Mentally: Frustrated. It frightens me that I get winded after a brisk walk, and when I have trouble catching my breath as I first get out of bed. I can't do the same activities I could do a month ago. Guilty. I feel guilty that my partner is carrying so much of the weight. I don't feel sexy or interested in sex. Sadness.That my gorgeous honey will get bored of what I have become and will be left unsatisfied for too long. Resolved. I feel prepared for Chemotherapy. I am getting better at the waiting game. I am slightly sedated to the fact that I will be chock full of medicine that will kill healthy cells in my body, and that I will remain unaware of what side effects will happen to me until they actually do...or not. Gratitude. Grateful that I am not in this alone. That my friends have become my family and they have proven to stand by me no matter what. That the tribe I have always longed for exists. I feel loved unconditionally and supported beyond measure. The peace that that feeling brings keeps me afloat. Always.

And I miss...oh my God do I miss.. Moving with abandon, that only those without foreign objects surgically inserted into ones body can. Wine. Sex. Feeling sexy, attractive. Running, jogging, hard core work outs. Caring what I see when I look in the mirror. My long red hair, my breasts...

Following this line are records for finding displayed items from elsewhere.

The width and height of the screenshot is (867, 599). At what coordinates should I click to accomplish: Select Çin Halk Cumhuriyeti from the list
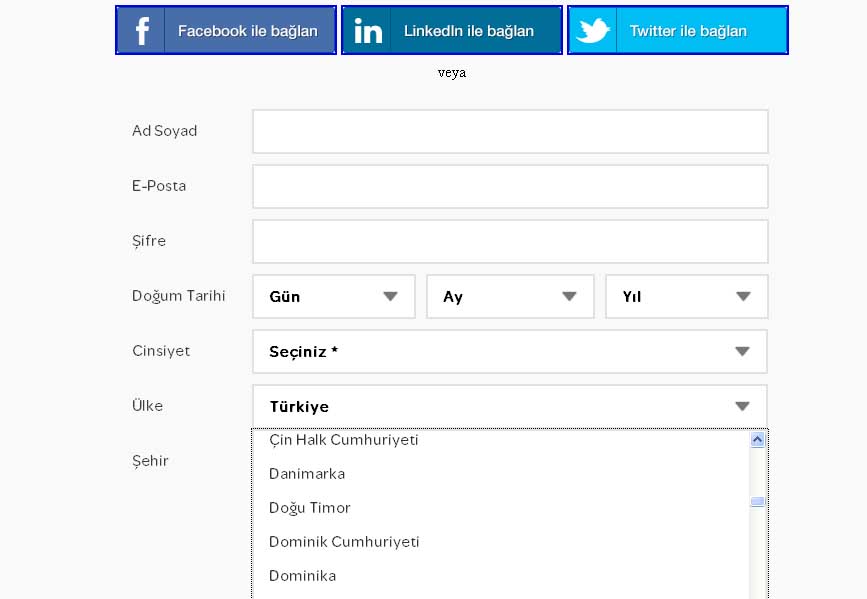tap(344, 440)
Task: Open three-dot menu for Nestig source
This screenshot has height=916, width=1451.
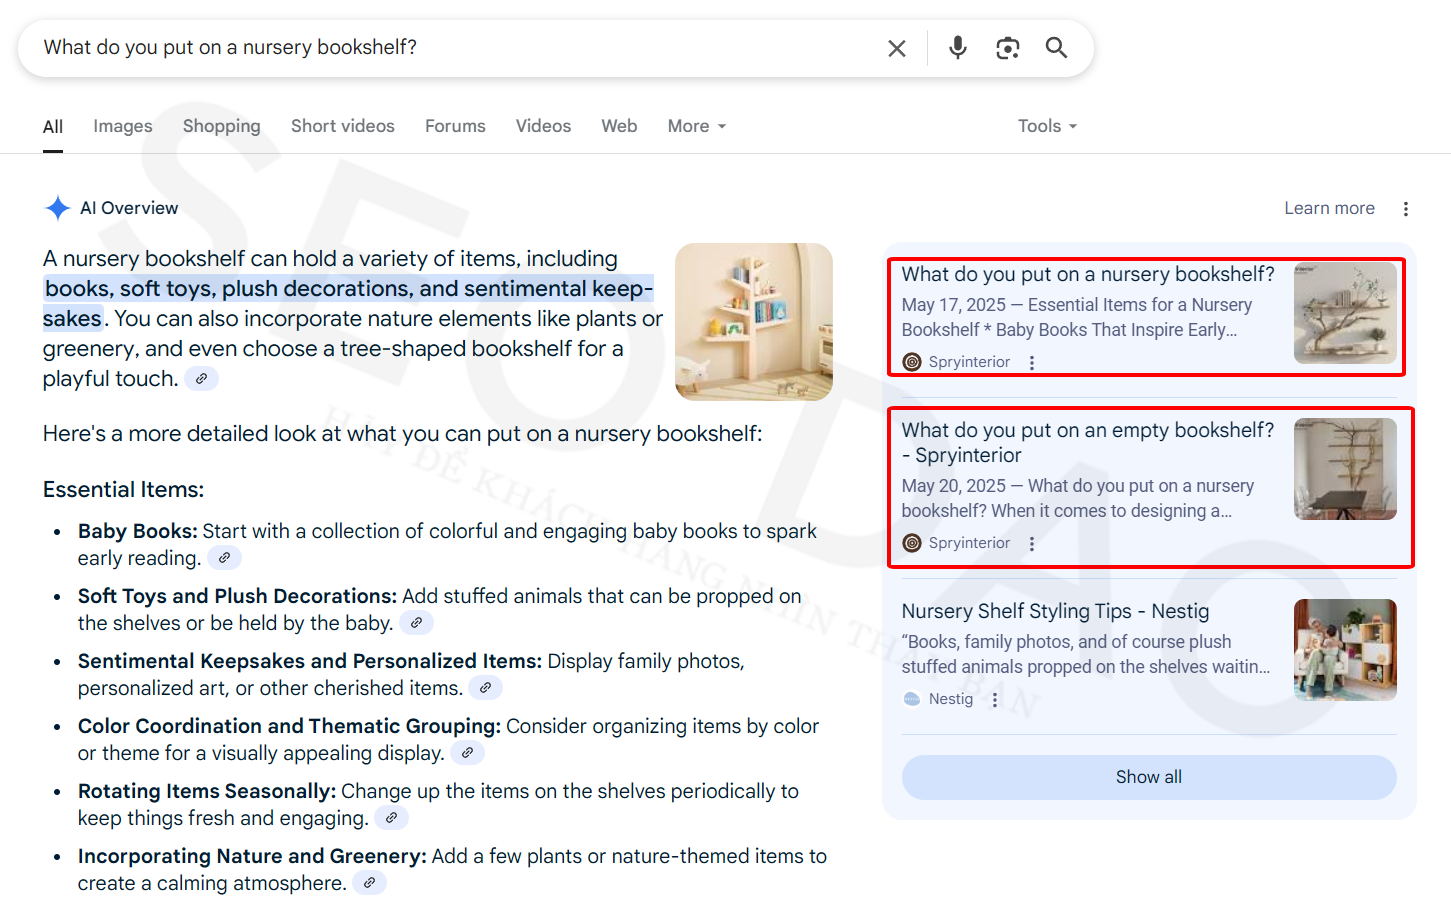Action: coord(994,700)
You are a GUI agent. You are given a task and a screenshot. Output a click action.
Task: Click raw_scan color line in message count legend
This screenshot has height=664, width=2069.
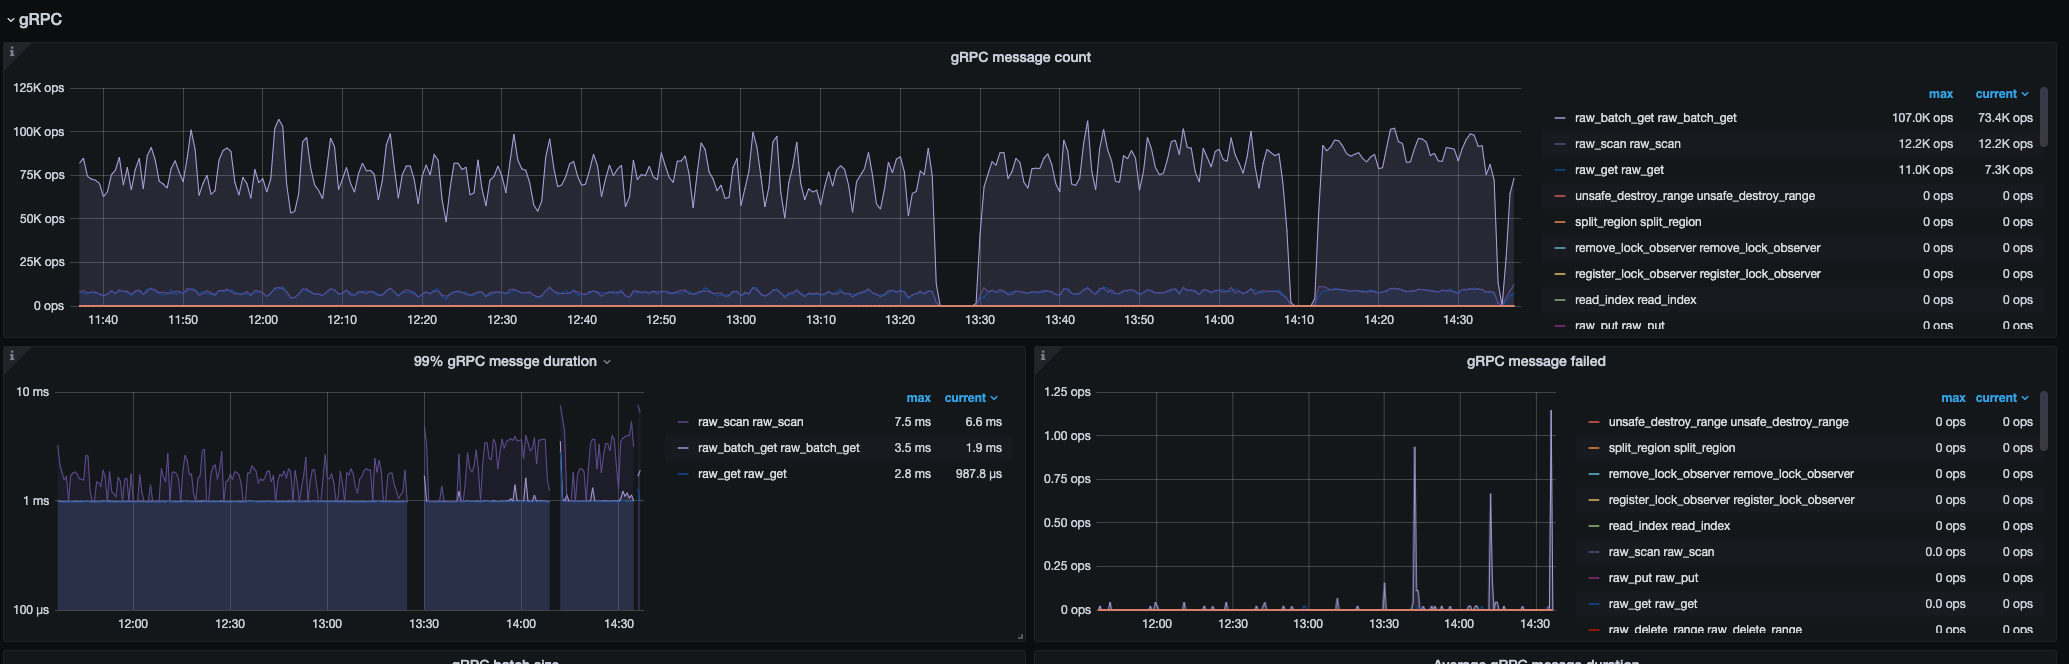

And still, I would not trade any of the things that I whine about for the naïveté of my mind set pre cancer. I would not trade it because I know that with the weight of this burden comes the fruit of a new life. I am not afraid anymore and that alone is the most miraculous innovation of my life. I know that the lack of fear is worth all of the above, because all of the above is temporary. Or so they say.

1 comment:

  1. You are such a amazing person. I will be so glad when this is all behind you. I feel for you everyday and wish it didn't have to happen to you but, you will come out even a stronger person I am sure. I seen a lady at church today that had the same thing and is having her chemo and has lost her hair but, she was so happy and feeling good and looked so pretty in her new wig. I love you Honey and am keeping you in my prayers that the chemo will go easy for you and this will all pass soon.